A gun pointed straight at her. Yet another, a third, a fourth, and five or six more. Those hands, those human hands which held so formidable an object, were unalterable and resolved. And so was her determination. She walked past the armed soldiers, with great tranquility. The applaudable courage might have been traced back to her father, who was a national hero killed by his political rivals in advocating democracy in her early days, and her experience of numerous unimaginable events in life which may appear startling to many of us - Twenty-one years, spent under house arrest; A most beloved husband, passed away on his very own birthday without a final kiss of farewell; Two adorable sons, grown up with very few encounters of a loving mother; A Nobel Peace Prize speech, delivered more than two decades after it was first issued...

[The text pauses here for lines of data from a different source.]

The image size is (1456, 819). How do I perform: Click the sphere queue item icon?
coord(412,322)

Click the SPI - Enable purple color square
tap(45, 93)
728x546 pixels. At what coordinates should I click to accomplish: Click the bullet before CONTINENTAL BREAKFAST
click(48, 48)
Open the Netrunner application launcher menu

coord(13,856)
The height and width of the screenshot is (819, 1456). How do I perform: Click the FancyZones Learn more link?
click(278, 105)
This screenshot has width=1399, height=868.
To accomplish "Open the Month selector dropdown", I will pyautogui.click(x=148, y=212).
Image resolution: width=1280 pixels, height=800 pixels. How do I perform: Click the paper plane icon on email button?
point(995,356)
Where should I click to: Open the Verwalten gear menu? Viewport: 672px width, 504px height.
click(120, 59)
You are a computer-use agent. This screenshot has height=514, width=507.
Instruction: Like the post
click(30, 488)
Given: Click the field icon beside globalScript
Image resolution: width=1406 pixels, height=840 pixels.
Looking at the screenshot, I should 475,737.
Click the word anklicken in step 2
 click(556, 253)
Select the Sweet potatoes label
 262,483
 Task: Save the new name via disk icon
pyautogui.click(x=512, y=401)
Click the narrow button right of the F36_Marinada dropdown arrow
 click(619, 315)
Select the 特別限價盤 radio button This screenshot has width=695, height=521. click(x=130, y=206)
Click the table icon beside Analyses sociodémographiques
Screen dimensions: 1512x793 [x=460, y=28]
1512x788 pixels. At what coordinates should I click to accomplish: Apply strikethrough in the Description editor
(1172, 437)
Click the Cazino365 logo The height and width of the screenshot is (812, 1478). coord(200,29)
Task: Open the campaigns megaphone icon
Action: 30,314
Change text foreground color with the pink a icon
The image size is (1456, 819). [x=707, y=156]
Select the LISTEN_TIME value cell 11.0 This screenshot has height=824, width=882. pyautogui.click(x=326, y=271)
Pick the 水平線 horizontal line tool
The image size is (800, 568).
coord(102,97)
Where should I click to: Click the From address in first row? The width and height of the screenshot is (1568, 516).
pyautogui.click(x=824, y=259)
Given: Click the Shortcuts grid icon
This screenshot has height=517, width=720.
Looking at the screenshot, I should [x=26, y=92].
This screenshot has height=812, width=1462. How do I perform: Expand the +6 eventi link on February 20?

To Daw Aung San Suu Kyi, a revered leader of Burma's National League for Democracy, the aforementioned events should not be considered as sacrifices. Rather than 'sacrificing family' for her country, she was merely making personal choices. More than two decades of house arrest signified spending a large portion of a young woman's life with the uncaring soldiers she loved not, and in absence of those she missed most intensely and affectionately. She tried to stay connected to the world by listening to her radio to follow the latest news, and to broaden her scope of knowledge and sources of inspiration on top of her original stock of verity and her education at University of Oxford by reading books and important documents such as the Universal Declaration of Human Rights. Furthermore, instead of considering herself as the centre of the spotlight in her political movements, Daw Suu highlighted that every individual's effort contributes greatly: individuals from different ethnic backgrounds ought to take part in securing their own ideas in order to reach a state democracy, which is not only necessary but also possible.
"It is not power that corrupts, but fear." Pronounced the lady with certainty. So many of her personal and political events trigger her thoughts and inspire others: the art of compromise, the open-mindedness that helped her through adversities, the simple desire to free her fellow people and to build an Oxonian Shangri-la... No wonder Aung San Suu Kyi is is often saluted as the symbol of courage, both nationally and internationally.
Flowers fade, the fruits of summer fade - they have their seasons and so do we. However, Aung San Suu Kyi's trademark flower head-wears along with her leis seem to symbolically suggest the continuing efforts she makes to bring about democracy to a wider community.
Suu Kyi is such a conscience of humanity, such a symbol of courage, and such a heroine to lead Myanmar in achieving greater glories. Let the petals of oppression wither, and let the flowers of democracy blossom. This moment, is the perfect time. Now, is the season, for bearing fruits to freedom without fear.